Festa della Santa Famiglia di Gesù

Sir 44,25-45,1c.2-5; Sal 111; Ef 5,33-6,4; Mt 2,19-23

Penso che il tema del legame genitore-figlio sia questione attuale e meriterebbe una riflessione approfondita. Per noi cristiani, mi aspetterei una riflessione meno fatta di slogan, meno riferita alle correnti della moderna psicologia e un po’ più coraggiosa. Non nell’ottica di chi difende qualcosa perché si sente minacciato. E se è vero che bisogna anche andare in Egitto (o a Roma) per difendere i propri figli dalle “potenze del mondo”, pure dall’Egitto bisogna poi ritornare. E il Signore sa anche lui, senza illusioni ma con un sano realismo, che da queste “potenze” dovrà tante volte anche nascondersi: a Natzaret, tra la folla quando volevano lapidarlo, nel deserto quando uccidono Giovanni… Non sempre le “potenze” del mondo, che dettano le loro leggi, possono essere affrontate di petto. Le “potenze” sempre fanno e faranno il loro gioco: non sono interessate ai “figli”, né ai “padri”, ma sono preoccupate del loro potere, della loro immagine. Come Erode, esse legiferano solo per questo. Non hanno mai provato ad insegnare in una classe di “figli” senza “padri” o senza “madri”, non sanno cosa sia l’orfanezza, né capiscono il vuoto di genitori o di nonni che vedo “perdersi” i propri figli. Non dobbiamo stupirci di questo, ma tenere a mente i nomi e cognomi dei nostri cuccioli.

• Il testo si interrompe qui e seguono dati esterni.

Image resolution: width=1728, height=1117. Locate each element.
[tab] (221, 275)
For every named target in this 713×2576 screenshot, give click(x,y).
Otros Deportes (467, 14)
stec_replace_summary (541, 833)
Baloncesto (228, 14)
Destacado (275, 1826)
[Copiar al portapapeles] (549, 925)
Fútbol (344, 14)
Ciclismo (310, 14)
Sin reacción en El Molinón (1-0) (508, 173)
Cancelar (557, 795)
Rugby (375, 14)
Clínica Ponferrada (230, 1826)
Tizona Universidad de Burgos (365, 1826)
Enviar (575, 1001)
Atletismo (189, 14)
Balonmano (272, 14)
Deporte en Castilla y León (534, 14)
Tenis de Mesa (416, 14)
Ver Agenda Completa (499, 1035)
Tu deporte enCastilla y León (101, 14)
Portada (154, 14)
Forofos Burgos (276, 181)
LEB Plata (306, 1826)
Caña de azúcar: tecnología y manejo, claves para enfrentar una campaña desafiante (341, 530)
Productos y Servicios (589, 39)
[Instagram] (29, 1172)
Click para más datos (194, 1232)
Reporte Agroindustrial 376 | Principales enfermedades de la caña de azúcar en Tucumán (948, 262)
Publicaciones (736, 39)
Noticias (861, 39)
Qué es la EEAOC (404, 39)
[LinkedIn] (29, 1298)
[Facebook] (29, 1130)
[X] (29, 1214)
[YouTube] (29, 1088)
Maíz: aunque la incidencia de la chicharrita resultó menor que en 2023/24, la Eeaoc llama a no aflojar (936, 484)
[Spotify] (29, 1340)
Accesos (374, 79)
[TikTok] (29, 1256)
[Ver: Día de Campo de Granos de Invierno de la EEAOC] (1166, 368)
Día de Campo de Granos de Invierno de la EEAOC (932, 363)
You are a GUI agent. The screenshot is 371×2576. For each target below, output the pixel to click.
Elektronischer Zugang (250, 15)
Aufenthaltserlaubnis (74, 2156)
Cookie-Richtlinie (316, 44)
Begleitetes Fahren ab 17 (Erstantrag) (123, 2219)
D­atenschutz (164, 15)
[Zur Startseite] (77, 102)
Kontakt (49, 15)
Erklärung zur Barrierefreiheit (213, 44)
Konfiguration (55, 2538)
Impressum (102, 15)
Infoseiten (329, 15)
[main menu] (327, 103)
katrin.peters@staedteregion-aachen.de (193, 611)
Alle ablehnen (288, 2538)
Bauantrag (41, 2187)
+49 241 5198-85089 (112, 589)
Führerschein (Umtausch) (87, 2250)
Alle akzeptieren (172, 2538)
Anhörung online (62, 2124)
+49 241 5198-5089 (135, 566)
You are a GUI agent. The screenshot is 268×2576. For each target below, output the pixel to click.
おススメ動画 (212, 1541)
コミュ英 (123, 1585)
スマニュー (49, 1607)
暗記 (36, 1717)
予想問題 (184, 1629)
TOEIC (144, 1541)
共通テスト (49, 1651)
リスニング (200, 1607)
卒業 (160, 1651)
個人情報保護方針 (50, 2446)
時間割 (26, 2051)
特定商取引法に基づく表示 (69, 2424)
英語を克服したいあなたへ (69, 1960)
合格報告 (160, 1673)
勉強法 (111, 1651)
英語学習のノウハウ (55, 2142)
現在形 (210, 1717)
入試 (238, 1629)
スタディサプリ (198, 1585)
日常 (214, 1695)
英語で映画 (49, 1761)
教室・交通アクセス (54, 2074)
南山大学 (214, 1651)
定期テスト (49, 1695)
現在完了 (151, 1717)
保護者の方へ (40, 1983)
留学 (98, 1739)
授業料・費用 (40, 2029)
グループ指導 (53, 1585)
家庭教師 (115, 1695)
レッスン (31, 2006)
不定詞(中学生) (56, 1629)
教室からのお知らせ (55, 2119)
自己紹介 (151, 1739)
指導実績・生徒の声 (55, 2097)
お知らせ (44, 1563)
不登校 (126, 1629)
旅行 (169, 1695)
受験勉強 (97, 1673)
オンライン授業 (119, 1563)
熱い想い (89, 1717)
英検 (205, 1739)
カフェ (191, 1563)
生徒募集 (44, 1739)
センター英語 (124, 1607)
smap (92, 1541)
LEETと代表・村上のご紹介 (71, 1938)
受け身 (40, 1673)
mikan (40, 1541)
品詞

Tante cose dovremmo dire su questa “orfanezza”, dove una paternità o maternità riuscita viene fatta dipendere troppo spesso dalla corrispondenza o dal ricambio dell’affetto dei figli, come se il comando dicesse: “sei padre quando tuo figlio ti onorerà”. E invece non è così. E’ anche interessante che questo quinto comando sia l’ultimo dei primi cinque comandi che riguardano la dimensione “verticale dell’uomo” e non quella orizzontale. A suggerire che questa paternità deve alimentarsi da un’altra parte rispetto al rapporto orizzontale con i figli, perché se dipende da esso, non è una vera paternità.
Si potrebbe parlare molto su questo, ma non mi dilungo.

Vorrei invece mettere in luce una buona notizia che è insita nella scoperta cristiana perché Vangelo significa pure “buona notizia”. Se non siamo superficiali capiamo subito che nel rapporto genitore-figlio c’è sempre insediato potenzialmente un conflitto. Proprio perché al tema del figlio è sempre legato il tema dell’eredità (come nella prima lettura, del resto in “patrimonio” c’è la parola “padre”) e il tema della propria identità (nel figlio mi rivedo, il figlio prolunga la mia opera), c’è sempre un potenziale conflitto. E’ quasi impossibile tagliare il proprio cordone ombelicale e diventare adulti senza un conflitto o uno scontro con i genitori. Tutta la letteratura da sempre ne parla: pensate alla figura di Geltrude, a re Lear di Shekpeer, alla lettera di Kafka al proprio padre… Con due derive estreme: o essere in qualche modo vittima dei propri genitori (subirli) oppure essere carnefici (sia pure metaforicamente, magari tagliando totalmente i ponti).
Potremmo dunque pensare che noi siamo per forza destinati a questo, a vivere dentro questa opposizione strutturale, o almeno minacciati da questo.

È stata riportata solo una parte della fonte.